Andrew asks:
…anyone know of a tool that will take a pubmed query and plot the number of articles by year?
I figured that this was a good excuse to improve my lowly Javascript skills by building a toy web application.
First, video proof that I did get something to work, up to a point:
| Next, some code. I created a Sinatra application, with the directory structure shown. It’s fairly simple: one main file, app.rb, a “spinner” graphic to indicate loading operations, the jQuery and Highcharts Javascript libraries and one view, wrapped in a layout. |
Next, the code in app.rb. It’s about as simple as it gets:
require "rubygems" require "sinatra" require "haml" get "/" do haml :index end
Layout, controlled by layout.haml, simply loads the javascripts and creates a DIV element for content:
!!! XML
!!!
%html
%head
%title PubMed terms by year
%script{:type => "text/javascript", :src => "/javascripts/jquery.js"}
%script{:type => "text/javascript", :src => "/javascripts/highcharts.js"}
%script{:type => "text/javascript", :src => "/javascripts/exporting.js"}
%body
%div
= yield
The action happens in index.haml. First, the elements for content:
%div
%span{:id => "myform"}
%input{:type => "text", :name => "terms", :id => "terms"}
%input{:type => "submit", :value => "Search", :id => "button"}
%span{:id => "loader"}
%img{:src => "images/spinner.gif"}
%div{:id => "container"}
Since there is no server-side (Ruby) processing, I didn’t want to mess around with form submission, so I simply included input and button elements without wrapping them in a form. This is probably very bad practice with regard to valid HTML but this is just a toy application, so I don’t care very much.

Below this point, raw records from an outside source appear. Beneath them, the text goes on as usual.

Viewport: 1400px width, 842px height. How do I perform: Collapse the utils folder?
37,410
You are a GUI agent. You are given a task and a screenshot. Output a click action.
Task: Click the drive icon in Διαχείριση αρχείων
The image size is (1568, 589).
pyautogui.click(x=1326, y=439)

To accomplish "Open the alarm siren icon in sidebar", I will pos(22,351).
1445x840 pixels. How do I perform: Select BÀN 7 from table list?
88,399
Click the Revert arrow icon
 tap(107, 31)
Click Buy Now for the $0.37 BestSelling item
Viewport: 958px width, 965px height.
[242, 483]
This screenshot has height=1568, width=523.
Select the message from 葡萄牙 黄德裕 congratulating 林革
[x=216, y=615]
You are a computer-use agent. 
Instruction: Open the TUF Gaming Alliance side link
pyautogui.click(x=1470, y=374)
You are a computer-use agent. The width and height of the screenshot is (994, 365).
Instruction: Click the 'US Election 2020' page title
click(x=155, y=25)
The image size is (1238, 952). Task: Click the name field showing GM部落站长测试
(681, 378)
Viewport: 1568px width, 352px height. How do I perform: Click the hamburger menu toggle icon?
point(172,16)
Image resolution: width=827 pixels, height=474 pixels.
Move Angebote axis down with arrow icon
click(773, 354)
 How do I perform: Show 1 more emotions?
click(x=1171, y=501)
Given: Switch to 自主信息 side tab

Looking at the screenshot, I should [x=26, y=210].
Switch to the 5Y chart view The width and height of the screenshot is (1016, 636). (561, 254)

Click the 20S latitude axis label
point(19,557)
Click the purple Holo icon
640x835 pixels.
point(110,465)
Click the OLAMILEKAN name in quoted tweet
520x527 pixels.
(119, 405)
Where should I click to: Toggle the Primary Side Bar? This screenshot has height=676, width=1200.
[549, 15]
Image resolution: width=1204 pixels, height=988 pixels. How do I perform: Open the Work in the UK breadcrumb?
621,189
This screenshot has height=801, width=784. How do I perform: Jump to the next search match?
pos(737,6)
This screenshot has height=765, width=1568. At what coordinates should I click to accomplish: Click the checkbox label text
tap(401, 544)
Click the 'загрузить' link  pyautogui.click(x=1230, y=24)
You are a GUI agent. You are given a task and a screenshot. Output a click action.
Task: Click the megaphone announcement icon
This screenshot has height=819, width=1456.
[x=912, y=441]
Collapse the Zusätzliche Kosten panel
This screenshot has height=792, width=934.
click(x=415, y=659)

Next, the Javascripts. Ideally, these should be saved in public/javascripts and loaded by the layout but for testing purposes, I wrote them inline. Please bear with me, I’m not a great Javascript programmer.
The first one simply hides the content (the animated spinner GIF) of the element with ID loader, except when an AJAX process is running. Thanks to nickf at StackOverflow for that tip.
:javascript
$('#loader')
.hide() // hide it initially
.ajaxStart(function() {
$(this).show();
})
.ajaxStop(function() {
$(this).hide();
});
The second runs the PubMed query, parses the results and plots a chart of publications by year.
:javascript
$("#button").click(function() {
var terms = $("#terms").val();
var dates = [];
var d = [];
var args = {'apikey' : 'YOUR ENTREZ-AJAX API KEY',
'db' : 'pubmed',
'term' : terms,
'retmax' : 5000, // maximum number of results from Esearch
'max' : 5000, // maximum number of results passed to Esummary
'start' : 0
};
$.getJSON('http://entrezajax.appspot.com/esearch+esummary?callback=?', args, function(data) {
if(data.entrezajax.error == true) {
$("#container").html('<p>' + 'Sorry - EntrezAjax failed with error ' + data.entrezajax.error_message + '</p>');
return;
}
$.each(data.result, function(i, item) {
var date = item.PubDate;
dates.push(/^\d{4}/.exec(date));
});
// count by year
var count = {};
for(i in dates)
if(count[dates[i]]) {
count[dates[i]]++;
}
else {
count[dates[i]] = 1;
}
// create data array
for(i in count)
d.push([Date.UTC(i, 0, 1), count[i]]);
// build chart
var options = {
chart: {
renderTo: 'container',
defaultSeriesType: 'column',
width : 900
},
title : {
text : terms + ' - ' + dates.length + ' total'
},
legend : {
enabled : false
},
credits : {
enabled : false
},
tooltip : {
formatter: function() {
return Highcharts.dateFormat('%Y', this.x) + ' : ' + this.y + ' entries';
}
},
xAxis : {
type : 'datetime',
dateTimeLabelFormats : {
year : '%Y'
}
},
yAxis : {
title : { text : 'Entries' }
},
series: [{
data: d
}]
};
var chart = new Highcharts.Chart(options);
});
});
Let’s work through that. Searching happens in lines 2-17. When the button is clicked, the search terms are passed to Entrez-AJAX and a result is returned. If there was an error, the error message is displayed in the DIV with ID = ‘container’ and the program stops. See the Entrez-AJAX API documentation for the details.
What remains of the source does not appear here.